** Opening DATASET RECORDS block **
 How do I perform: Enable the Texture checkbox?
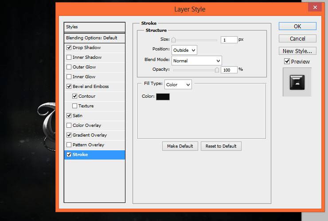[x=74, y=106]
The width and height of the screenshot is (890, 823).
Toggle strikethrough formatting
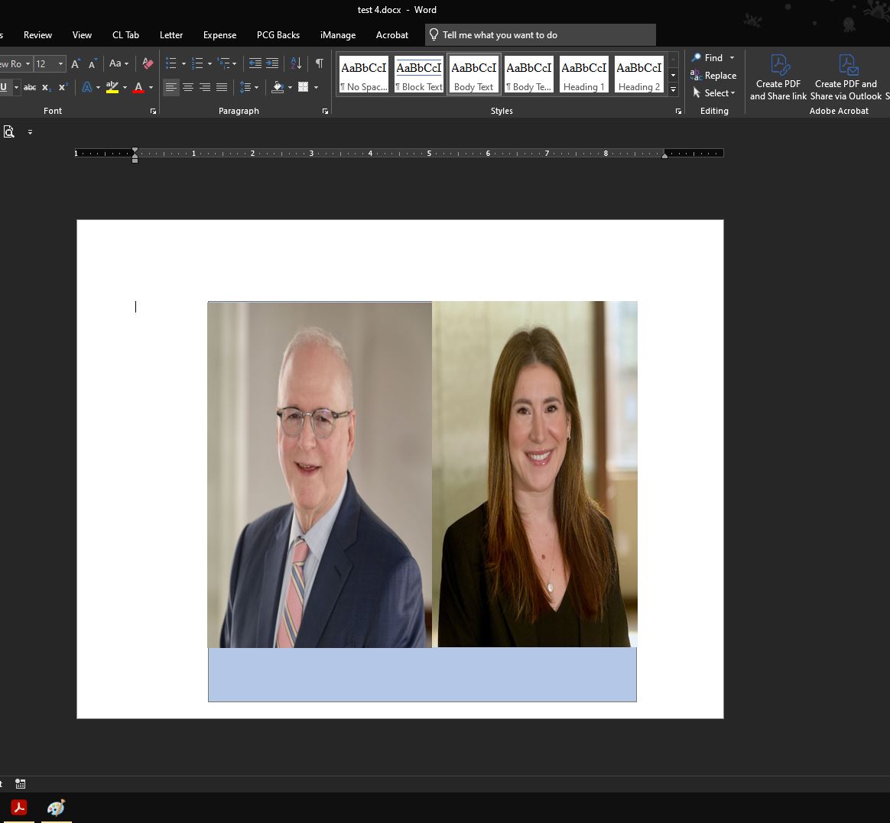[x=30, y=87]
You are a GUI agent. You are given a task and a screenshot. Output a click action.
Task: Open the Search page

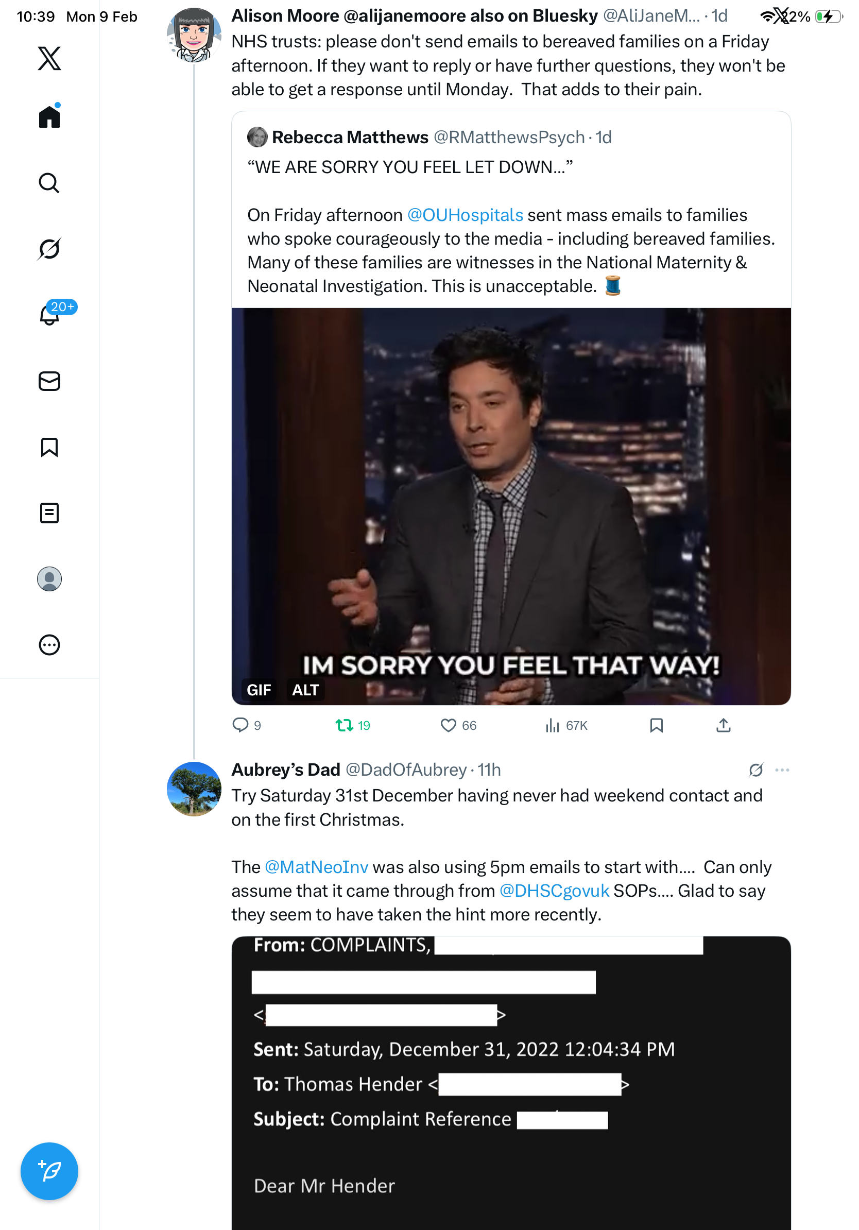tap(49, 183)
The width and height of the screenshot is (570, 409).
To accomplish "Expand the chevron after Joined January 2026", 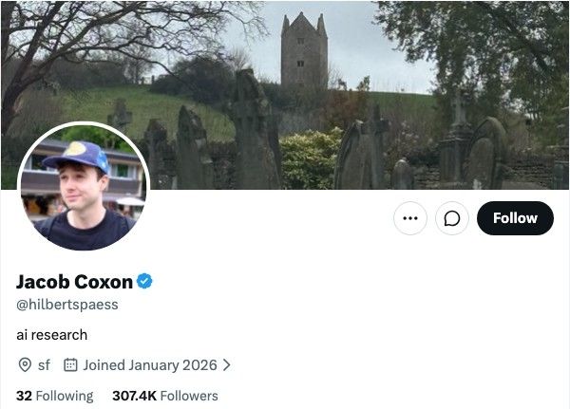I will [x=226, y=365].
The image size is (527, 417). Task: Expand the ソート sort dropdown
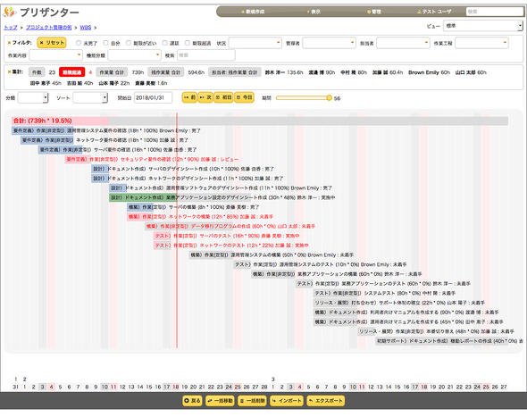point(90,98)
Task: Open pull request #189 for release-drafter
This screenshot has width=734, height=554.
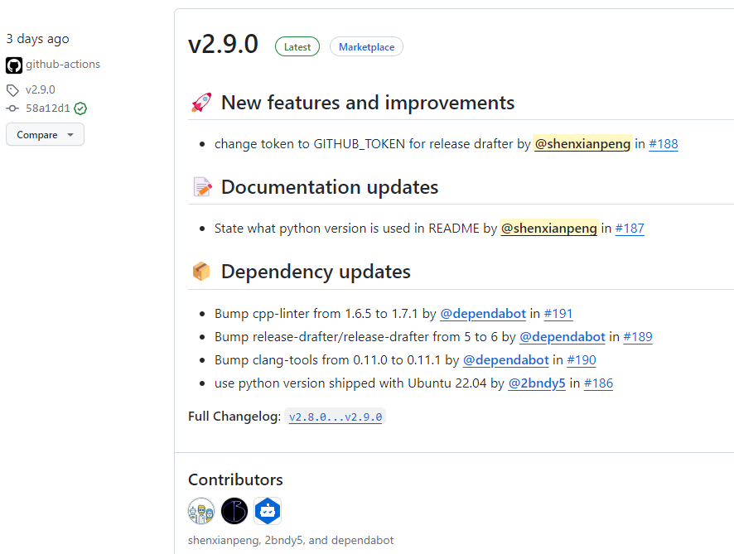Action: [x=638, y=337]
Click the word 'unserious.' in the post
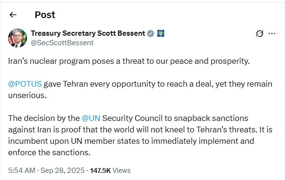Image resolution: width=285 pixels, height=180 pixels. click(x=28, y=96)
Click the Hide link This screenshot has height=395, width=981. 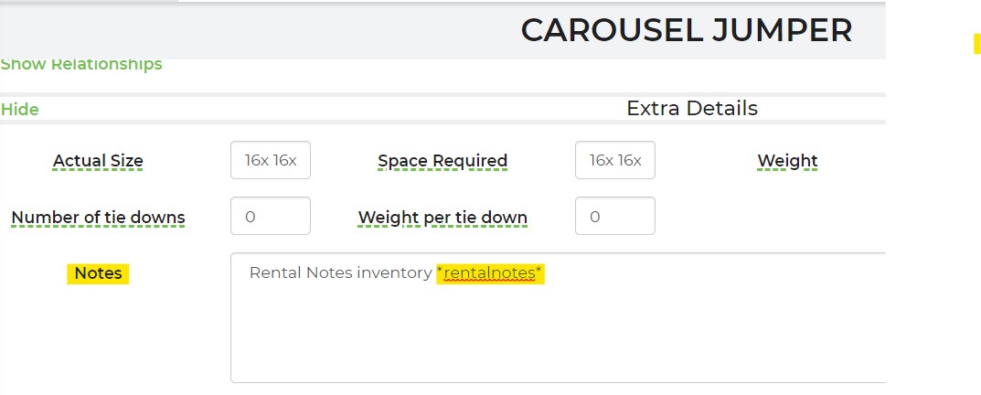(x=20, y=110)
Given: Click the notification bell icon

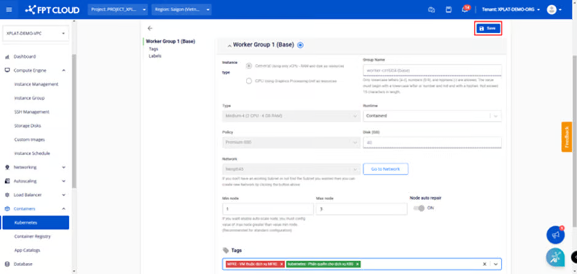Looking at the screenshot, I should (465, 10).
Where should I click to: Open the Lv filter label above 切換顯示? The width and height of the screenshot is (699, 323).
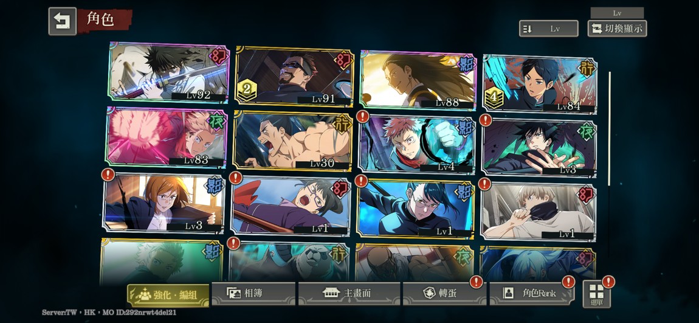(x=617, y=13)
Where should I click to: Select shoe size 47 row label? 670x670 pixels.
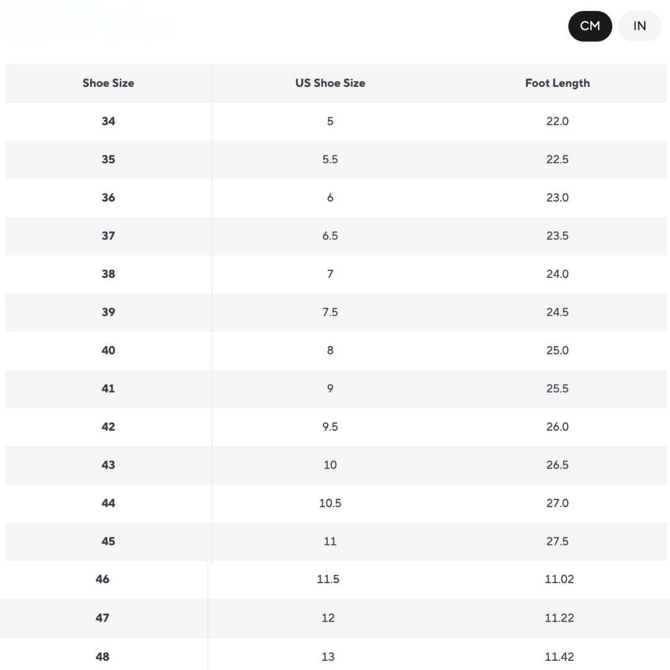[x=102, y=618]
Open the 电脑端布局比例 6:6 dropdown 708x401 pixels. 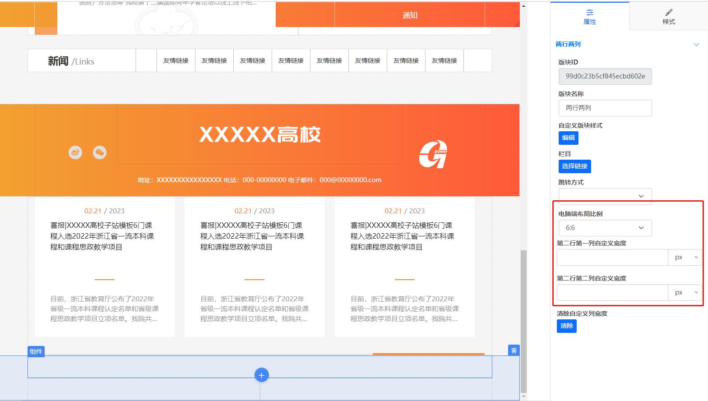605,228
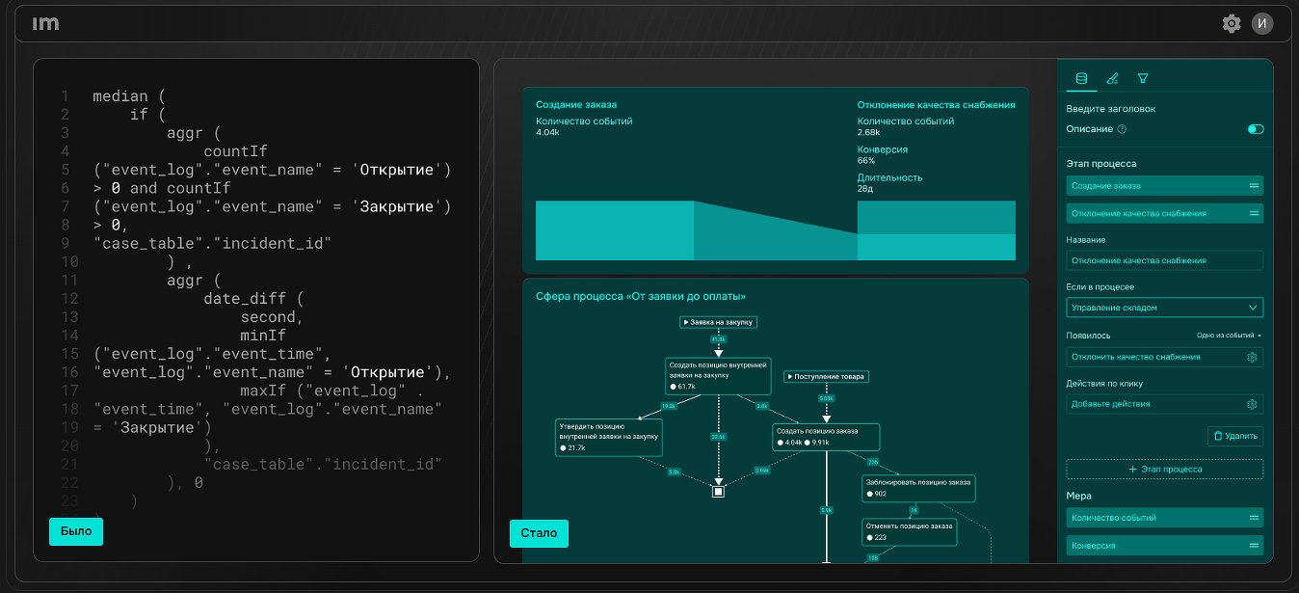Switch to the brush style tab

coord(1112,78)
** Closing DATASET RECORDS block **
> [EXERCISE]
Exactly the lines from the top of the entries through the line with "You are a GUI", inclusive, must be given again, with every picture omitted.

> [YOUR RESPONSE]
 How do I perform: Enable the Texture checkbox?
[x=74, y=106]
The width and height of the screenshot is (890, 823).
Toggle strikethrough formatting
[x=30, y=87]
You are a GUI agent. You are given a task and a screenshot. Output a click action.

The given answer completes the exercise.